» **Text**:
_____
This month on the Gender-Nutrition Idea Exchange we celebrate International Women's Day 2016. In this blog, originally published on IFPRI's website, Agnes Quisumbing, Senior Research Fellow at the Poverty, Health and Nutrition Division (PHND), IFPRI, talks about how data and evidence on women's empowerment inspired policymakers and program implementers in Bangladesh to launch an agriculture initiative which aims to empower women and improve nutrition.
Women farmers gather during morning milk collection session in Bangladesh. Source: Flickr (Akram Ali/IFPRI)
One of a researcher’s biggest fears is that research outputs go unread, gathering dust on people’s shelves before ending up in the recycling bin. However, this fear was unfounded for our work on the Women’s Empowerment in Agriculture Index (WEAI), which has gone from esoteric research tool to a widely-used data collection tool that has inspired a new generation of policies and programs for women’s empowerment in Bangladesh. Our long history of working in Bangladesh, coupled with an impressive record of policy engagement, made Bangladesh an ideal setting for asking the following research question: How does one really empower women in agriculture?
Flashback to 2011, when our colleagues at USAID’s Bureau of Food Security asked us to work with the Oxford Poverty and Human Development Initiative (OPHI) to develop an index for measuring women’s empowerment in the US Government’s Feed the Future Initiative. We worked feverishly through the summer of 2011 to develop the survey instrument, which was then piloted in Bangladesh, Guatemala, and Uganda. Our colleagues in Bangladesh, Data Analysis and Technical Assistance, Ltd. (DATA), piloted the WEAI and explored innovative ways to make data collection more streamlined and efficient. A truly innovative feature of the index is that it relies on interviews of women and men within the same household, enabling us to compare how empowered women are relative to men within the same household.
_____
» **Set tasks**:
• 1. Answer these questions from the blog post on the Women's Empowerment in Agriculture Index:
(a) Which IFPRI division is Agnes Quisumbing part of?
(b) In what year did USAID's Bureau of Food Security ask for an index to be developed?
(c) In which countries was the survey instrument piloted?
• 2. Revise the blog post on the Women's Empowerment in Agriculture Index, giving everything from "Flashback to 2011, when" down to "the same household." with "survey instrument" changed to "questionnaire".
• 3. Carry on the blog post about the Women's Empowerment in Agriculture Index from the point where it stops.

[Stored data entries]
_____
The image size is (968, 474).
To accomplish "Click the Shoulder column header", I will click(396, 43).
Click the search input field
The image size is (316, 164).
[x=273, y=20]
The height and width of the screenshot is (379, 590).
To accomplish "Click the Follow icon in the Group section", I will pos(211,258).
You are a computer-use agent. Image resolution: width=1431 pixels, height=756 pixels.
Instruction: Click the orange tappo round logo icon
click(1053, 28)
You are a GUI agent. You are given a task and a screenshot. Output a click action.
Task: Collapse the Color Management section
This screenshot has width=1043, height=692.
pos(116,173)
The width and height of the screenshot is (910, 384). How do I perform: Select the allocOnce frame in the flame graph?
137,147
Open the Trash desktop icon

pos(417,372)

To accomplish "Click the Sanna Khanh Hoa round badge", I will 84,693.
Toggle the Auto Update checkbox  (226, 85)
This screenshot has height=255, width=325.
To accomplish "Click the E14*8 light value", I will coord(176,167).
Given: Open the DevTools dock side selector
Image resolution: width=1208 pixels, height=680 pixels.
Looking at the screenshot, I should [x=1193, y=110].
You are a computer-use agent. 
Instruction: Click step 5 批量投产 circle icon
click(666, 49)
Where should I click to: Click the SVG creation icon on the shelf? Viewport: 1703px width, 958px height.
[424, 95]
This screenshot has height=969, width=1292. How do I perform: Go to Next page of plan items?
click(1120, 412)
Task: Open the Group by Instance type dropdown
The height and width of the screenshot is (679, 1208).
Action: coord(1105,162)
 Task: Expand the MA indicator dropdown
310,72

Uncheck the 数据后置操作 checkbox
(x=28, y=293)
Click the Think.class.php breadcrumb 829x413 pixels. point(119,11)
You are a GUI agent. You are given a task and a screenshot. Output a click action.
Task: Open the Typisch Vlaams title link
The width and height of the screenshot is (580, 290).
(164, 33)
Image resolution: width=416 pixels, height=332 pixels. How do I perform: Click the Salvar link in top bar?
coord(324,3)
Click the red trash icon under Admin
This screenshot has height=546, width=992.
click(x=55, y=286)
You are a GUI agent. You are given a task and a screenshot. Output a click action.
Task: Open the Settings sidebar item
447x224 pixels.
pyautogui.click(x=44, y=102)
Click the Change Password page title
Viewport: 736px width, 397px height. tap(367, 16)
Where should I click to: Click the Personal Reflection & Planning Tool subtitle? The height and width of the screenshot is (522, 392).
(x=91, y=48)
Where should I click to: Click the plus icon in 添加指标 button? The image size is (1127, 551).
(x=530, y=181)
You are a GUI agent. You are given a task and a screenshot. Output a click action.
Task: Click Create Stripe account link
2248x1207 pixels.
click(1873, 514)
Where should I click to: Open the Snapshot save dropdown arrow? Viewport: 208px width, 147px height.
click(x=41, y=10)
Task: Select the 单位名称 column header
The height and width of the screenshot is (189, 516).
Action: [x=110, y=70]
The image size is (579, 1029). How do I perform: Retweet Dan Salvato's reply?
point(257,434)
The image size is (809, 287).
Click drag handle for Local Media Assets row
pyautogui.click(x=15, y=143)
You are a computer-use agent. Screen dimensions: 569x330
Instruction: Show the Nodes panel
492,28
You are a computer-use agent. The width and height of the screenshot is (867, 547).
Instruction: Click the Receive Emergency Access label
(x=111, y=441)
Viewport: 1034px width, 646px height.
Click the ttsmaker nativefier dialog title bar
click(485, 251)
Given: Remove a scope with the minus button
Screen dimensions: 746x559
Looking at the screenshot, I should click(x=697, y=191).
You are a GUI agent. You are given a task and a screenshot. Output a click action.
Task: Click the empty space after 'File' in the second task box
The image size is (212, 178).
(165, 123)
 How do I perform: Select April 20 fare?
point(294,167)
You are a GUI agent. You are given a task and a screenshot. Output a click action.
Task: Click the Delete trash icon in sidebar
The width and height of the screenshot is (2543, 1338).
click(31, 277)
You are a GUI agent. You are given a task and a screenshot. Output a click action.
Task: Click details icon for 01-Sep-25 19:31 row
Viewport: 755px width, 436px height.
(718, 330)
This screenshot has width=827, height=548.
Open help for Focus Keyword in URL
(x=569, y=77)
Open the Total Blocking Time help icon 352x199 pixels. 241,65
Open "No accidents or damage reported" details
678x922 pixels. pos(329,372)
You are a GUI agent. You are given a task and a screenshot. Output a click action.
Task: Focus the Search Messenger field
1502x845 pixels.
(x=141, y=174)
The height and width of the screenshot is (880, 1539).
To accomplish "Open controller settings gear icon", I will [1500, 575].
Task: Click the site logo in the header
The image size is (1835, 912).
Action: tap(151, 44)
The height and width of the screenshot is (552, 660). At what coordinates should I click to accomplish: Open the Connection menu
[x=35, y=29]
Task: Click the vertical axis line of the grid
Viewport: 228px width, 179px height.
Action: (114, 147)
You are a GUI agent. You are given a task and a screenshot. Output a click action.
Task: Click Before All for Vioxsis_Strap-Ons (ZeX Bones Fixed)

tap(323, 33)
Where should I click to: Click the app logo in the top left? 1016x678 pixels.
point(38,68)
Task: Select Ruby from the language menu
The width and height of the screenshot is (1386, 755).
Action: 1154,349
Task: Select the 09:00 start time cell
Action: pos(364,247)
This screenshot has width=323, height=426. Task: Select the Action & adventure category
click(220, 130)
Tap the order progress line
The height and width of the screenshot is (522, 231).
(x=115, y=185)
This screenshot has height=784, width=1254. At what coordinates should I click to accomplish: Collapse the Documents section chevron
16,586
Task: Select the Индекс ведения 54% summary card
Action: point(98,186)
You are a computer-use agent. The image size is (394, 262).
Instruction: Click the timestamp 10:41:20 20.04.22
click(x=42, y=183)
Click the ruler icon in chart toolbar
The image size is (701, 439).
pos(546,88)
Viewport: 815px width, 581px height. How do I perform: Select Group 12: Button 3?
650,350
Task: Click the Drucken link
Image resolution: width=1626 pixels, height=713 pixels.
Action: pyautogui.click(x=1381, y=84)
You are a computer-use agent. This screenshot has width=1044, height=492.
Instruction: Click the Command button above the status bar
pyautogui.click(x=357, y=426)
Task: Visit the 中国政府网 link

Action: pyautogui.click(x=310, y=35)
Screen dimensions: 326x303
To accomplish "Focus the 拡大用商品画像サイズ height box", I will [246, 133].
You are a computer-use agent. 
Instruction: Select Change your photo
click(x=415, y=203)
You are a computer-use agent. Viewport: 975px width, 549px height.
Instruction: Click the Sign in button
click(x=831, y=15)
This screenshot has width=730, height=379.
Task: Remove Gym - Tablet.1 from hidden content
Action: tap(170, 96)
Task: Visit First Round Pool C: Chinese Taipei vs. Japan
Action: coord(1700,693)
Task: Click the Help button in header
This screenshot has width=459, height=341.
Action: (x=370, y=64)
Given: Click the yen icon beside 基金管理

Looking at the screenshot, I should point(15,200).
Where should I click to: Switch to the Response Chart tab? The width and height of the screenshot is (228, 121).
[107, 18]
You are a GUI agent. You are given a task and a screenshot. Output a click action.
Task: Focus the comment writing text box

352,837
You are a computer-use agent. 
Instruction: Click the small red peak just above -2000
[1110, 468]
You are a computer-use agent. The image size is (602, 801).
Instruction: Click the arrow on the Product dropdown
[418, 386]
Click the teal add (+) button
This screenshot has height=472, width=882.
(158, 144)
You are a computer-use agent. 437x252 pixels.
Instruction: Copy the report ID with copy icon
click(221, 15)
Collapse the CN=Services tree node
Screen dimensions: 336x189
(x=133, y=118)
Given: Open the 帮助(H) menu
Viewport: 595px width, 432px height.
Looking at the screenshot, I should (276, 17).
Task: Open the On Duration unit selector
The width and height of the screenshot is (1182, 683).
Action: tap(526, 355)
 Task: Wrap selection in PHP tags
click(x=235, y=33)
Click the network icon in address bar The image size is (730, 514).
_____
» **Exercise responses**:
• 1.
(a) The Poverty, Health and Nutrition Division (PHND)
(b) 2011
(c) Bangladesh, Guatemala, and Uganda

• 2.
Flashback to 2011, when our colleagues at USAID’s Bureau of Food Security asked us to work with the Oxford Poverty and Human Development Initiative (OPHI) to develop an index for measuring women’s empowerment in the US Government’s Feed the Future Initiative. We worked feverishly through the summer of 2011 to develop the questionnaire, which was then piloted in Bangladesh, Guatemala, and Uganda. Our colleagues in Bangladesh, Data Analysis and Technical Assistance, Ltd. (DATA), piloted the WEAI and explored innovative ways to make data collection more streamlined and efficient. A truly innovative feature of the index is that it relies on interviews of women and men within the same household, enabling us to compare how empowered women are relative to men within the same household.

• 3.
In 2012, IFPRI’s Policy Research Strategy and Support Program in Bangladesh launched the Bangladesh Integrated Household Survey (BIHS), which was the first nationally representative survey to include the WEAI. Our partners from DATA fielded this survey, and as we analyzed the data, a clearer picture of women’s disempowerment slowly emerged. Seventy seven percent of rural women in Bangladesh are disempowered, compared to around 56 percent of men. Empowerment gaps for women are greatest in terms of leadership in the community and control and access to resources. For men, time poverty and lack of leadership within the community contribute most to disempowerment. Because the areas in which men and women are disempowered are quite different, different programs and policies are needed to empower both sexes. Moreover, analysis showed that women’s empowerment is significantly associated with child, maternal, and household level dietary diversity. This significant relationship between nutritional outcomes and women’s empowerment helps explain why two divisions, despite their high economic growth, had poor nutrition outcomes—these were the regions with greatest proportion of disempowered women.
The striking extent of women’s disempowerment—more than three-quarters of rural women in Bangladesh, representing the highest percentage of disempowered women among 13 Feed the Future countries worldwide—prompted Bangladeshi policymakers into action. Working with IFPRI’s Dhaka-based PRSSP, the Ministry of Agriculture in Bangladesh is now piloting a new program called “Orienting Agriculture Toward Improved Nutrition and Women’s Empowerment,” which is better known by its nickname, ANGeL (Agriculture, Nutrition, and Gender Linkages). Working with its implementation partner, Helen Keller International (HKI), known for its homestead food production programs and approaches to community-level gender sensitization, the project focuses on reducing gender inequities at the household level to improve maternal, newborn, and child health and nutrition by providing trainings in agriculture and nutrition coupled with behavior change communication(BCC) to both men and women. Traditionally, nutrition trainings in Bangladesh have been limited to women while agricultural extension messages have been restricted to men.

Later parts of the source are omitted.